-- RECORDS FOR THE TASK follows --

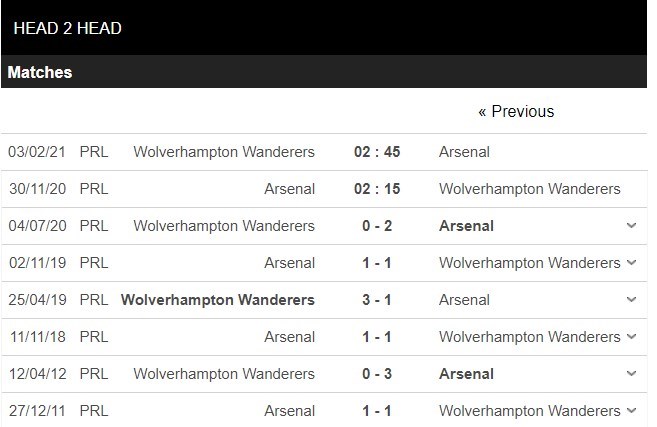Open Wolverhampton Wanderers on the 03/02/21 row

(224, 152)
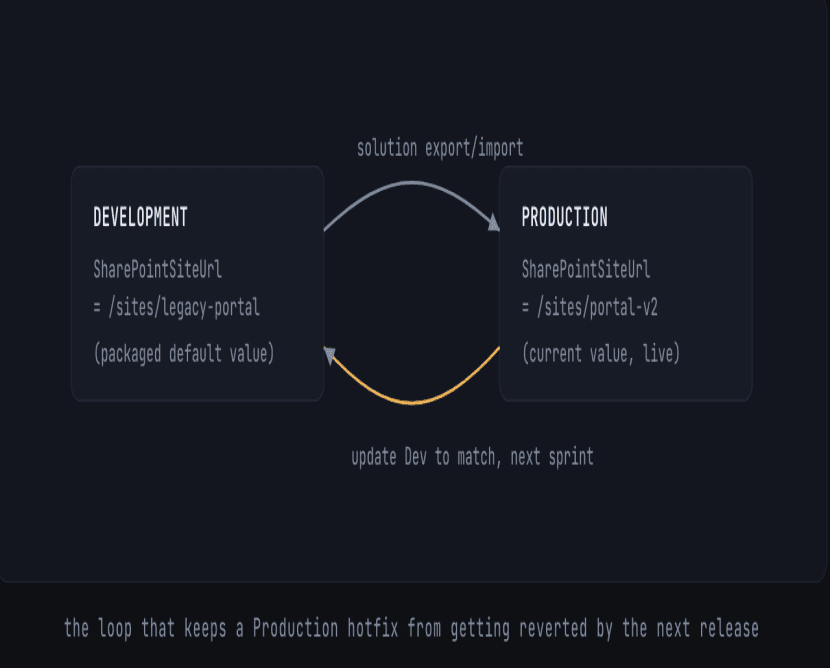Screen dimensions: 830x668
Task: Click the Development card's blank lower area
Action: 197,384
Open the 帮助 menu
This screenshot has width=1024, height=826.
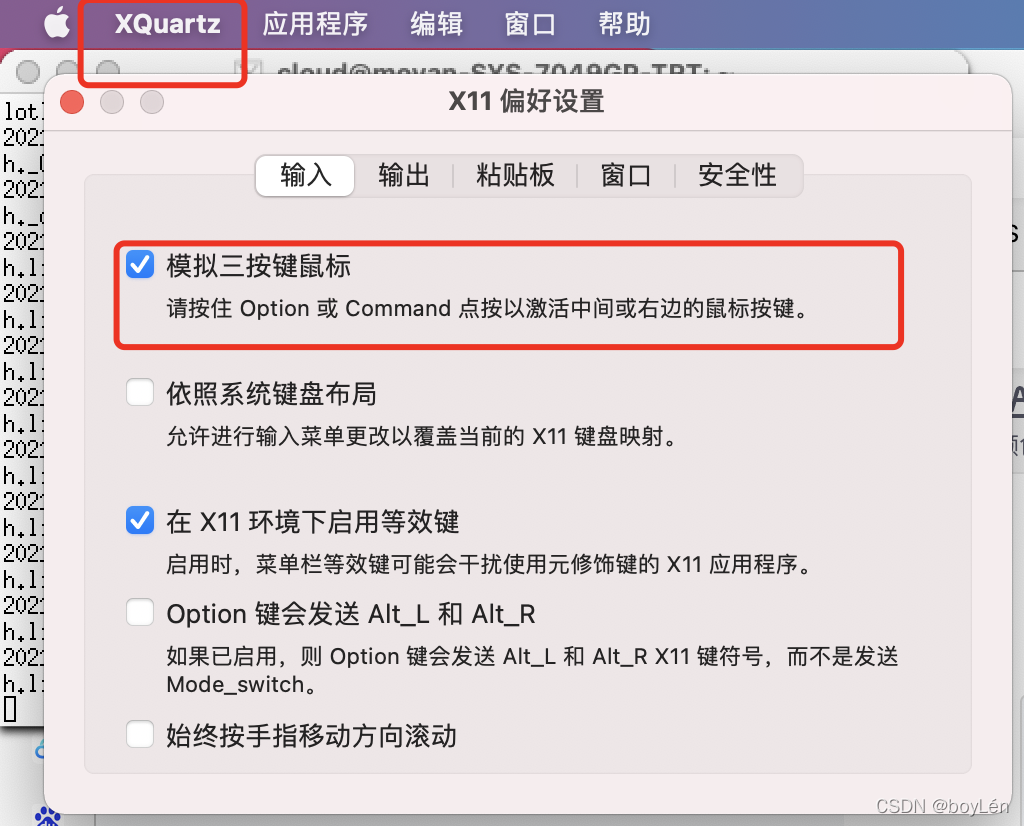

-- RECORDS FOR THE TASK concluded --

> INSTRUCTIONS FOR THE TASK
Omit the pictures and write out exactly the lines from the one containing "Open the 帮助 menu" through the last line of the material.

> RESULT BELOW
Open the 帮助 menu
This screenshot has width=1024, height=826.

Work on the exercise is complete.